"Freda" de Gessica Geneus : un film sous forme d'une ode à la réalité haïtienne
Le film "Freda" de la réalisatrice Gessica Geneus s'offre telle une véritable ode féministe à la réalité haïtienne. Un chef d'œuvre désormais reconnu internationalement et qui a conquis le public de Tropiques Atrium hier soir (dimanche 24 octobre) lors de sa projection.
Une ode à la réalité haïtienne
Le film de Gessica Geneus affiche un impressionnant palmarès. Officiellement sélectionné dans la catégorie d'un Certain regard, au festival de Cannes, ce long-métrage haïtien a décroché samedi dernier l'étalon d'argent au 27e Fespaco, le festival panafricain du cinéma et de la télévision de Ouagadougou. Un prix assorti de celui du meilleur son décroché par le mixeur martiniquais Joel Rangon
Hier, sa projection a déclenché une véritable standing ovation à la salle Frantz Fanon de Tropiques Atrium, dans le cadre du festival Première Lumière.
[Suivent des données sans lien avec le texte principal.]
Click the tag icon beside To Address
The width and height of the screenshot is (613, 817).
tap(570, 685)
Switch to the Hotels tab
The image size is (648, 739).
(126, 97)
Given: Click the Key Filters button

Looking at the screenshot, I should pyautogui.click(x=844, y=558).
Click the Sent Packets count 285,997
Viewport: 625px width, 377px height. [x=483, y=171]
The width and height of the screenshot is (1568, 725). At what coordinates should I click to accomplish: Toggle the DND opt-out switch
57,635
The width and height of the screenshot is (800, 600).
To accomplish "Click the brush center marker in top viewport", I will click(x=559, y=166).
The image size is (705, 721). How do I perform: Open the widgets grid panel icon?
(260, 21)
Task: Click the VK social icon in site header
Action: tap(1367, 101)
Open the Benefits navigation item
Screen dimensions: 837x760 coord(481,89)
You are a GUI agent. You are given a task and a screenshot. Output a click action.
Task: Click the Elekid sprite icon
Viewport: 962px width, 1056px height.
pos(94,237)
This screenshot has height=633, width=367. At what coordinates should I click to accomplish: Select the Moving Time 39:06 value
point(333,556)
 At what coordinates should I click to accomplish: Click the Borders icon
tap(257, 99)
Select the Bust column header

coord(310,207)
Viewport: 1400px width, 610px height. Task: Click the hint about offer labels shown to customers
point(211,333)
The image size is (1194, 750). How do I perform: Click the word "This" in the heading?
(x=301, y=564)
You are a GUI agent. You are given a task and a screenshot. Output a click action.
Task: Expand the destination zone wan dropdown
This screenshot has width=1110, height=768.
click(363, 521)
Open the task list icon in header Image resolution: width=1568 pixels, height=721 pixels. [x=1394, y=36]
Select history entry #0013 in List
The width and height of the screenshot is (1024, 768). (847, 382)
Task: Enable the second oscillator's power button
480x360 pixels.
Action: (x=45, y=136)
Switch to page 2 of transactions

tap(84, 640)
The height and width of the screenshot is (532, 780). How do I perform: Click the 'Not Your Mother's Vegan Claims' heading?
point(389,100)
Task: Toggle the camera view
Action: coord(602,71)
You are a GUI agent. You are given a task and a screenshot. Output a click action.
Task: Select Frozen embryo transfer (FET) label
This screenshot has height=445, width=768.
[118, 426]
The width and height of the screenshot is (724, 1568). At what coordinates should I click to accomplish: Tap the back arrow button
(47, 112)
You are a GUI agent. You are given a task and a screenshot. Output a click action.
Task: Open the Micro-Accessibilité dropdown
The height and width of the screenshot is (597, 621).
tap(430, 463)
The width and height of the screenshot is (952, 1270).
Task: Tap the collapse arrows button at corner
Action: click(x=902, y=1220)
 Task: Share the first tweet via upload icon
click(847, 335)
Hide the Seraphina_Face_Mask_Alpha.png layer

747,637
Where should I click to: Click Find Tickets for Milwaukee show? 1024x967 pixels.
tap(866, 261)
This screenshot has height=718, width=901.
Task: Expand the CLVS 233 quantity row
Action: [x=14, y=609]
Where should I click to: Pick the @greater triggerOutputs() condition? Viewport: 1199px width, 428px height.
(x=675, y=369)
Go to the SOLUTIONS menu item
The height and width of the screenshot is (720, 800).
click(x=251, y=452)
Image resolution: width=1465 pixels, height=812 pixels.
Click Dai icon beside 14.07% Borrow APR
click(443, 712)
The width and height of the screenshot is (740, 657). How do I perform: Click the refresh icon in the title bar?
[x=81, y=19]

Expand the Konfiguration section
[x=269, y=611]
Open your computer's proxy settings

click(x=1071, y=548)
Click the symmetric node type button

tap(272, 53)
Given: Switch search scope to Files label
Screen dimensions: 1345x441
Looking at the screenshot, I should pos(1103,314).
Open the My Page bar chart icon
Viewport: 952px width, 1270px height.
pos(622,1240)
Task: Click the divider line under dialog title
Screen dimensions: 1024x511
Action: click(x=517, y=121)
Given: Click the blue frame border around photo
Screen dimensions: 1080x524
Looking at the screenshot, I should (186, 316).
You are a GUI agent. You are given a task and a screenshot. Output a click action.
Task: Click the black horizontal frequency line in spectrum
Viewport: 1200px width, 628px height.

Un accueil unanime pour ce long métrage intégralement en créole haïtien, dont la réalisatrice Gessica Geneus, elle-même haïtienne et vivant toujours dans son pays, est très touchée :
Après tout le travail qui a été déployé pour que ce film se fasse dans des conditions très difficiles en Haïti, avec tout les techniciens qui se sont mis en branle pour que ce film existe, c'est le souhait que ce film soit en mesure de rejoindre le public. Et que ça arrive, c'est vraiment un bonheur
Tourné en 2018, le film plonge le spectateur dans Haïti tel que le pays est aujourd'hui, à la frontière entre la fiction et la documentaire. Car le choix délibéré de la réalisatrice est également de tourner son objectif vers les manifestations de la population haïtienne. Un choix qui mène à des conditions de tournage particulièrement rudes :
C'est un réel contrôlé et documentaire, car tout ce qui existe dans Freda, il n'y a pas de distorsion de la réalité. Il y a un scénario qui a été écrit, pour permettre une chronologie, et pour filmer dans un temps donné. Parce que c'est tellement difficile de filmer en Haïti que filmer intégralement en documentaire cette histoire, cela m'aurait pris un temps que je ne pouvais pas m'octroyer par rapport à la situation sociale du pays
Un tournage dans un contexte social difficile. Car depuis 4 ans, la situation reste extrêmement tendue dans le pays
Déjà, il y avait des manifestations tous les jours. Même pendant mon repérage, il y avait des pneus brûlés partout, des coups de feu. On a tout fait pour que les gens soient protégés. On dormait dans un appartement tous ensemble
La réalisatrice, qui travaille sur un deuxième long-métrage, reste concentrée sur l'aboutissement de ses projets, tout en s'adaptant aux circonstances :
De toutes façons, à tout moment on appréhende, que ce soit pour faire un film ou pour faire n'importe quoi aujourd'hui. Mais je pense qu'on a développer aussi cette résilience où on fait malgré tout
Un film féministe
Car "Freda" est un véritable film féministe, éponyme du personnage principal, portant le nom d'une divinité du panthéon vaudou. Un féminisme qui laisse également une large présence à l'homme, et à sa capacité à délivrer des messages d'amour sincère :
Le patriarcat handicape aussi l'homme, il handicape les deux, il n'y a personne qui s'en sort. Peut-être qu'il y en a un qui domine socialement mais humainement, les deux sont en faiblesse. Cette interdiction d'exprimer ce qu'on ressens, de pleurer face à sa copine, parce que ça atteint sa masculinité, ce ne sont que des choses toxiques
L'accent est ainsi mis sur l'importance à laisser exister la masculinité et la féminité ensemble en chaque individu. Une richesse et une flexibilité qui établirait de meilleures relations entre les personnes, selon la réalisatrice.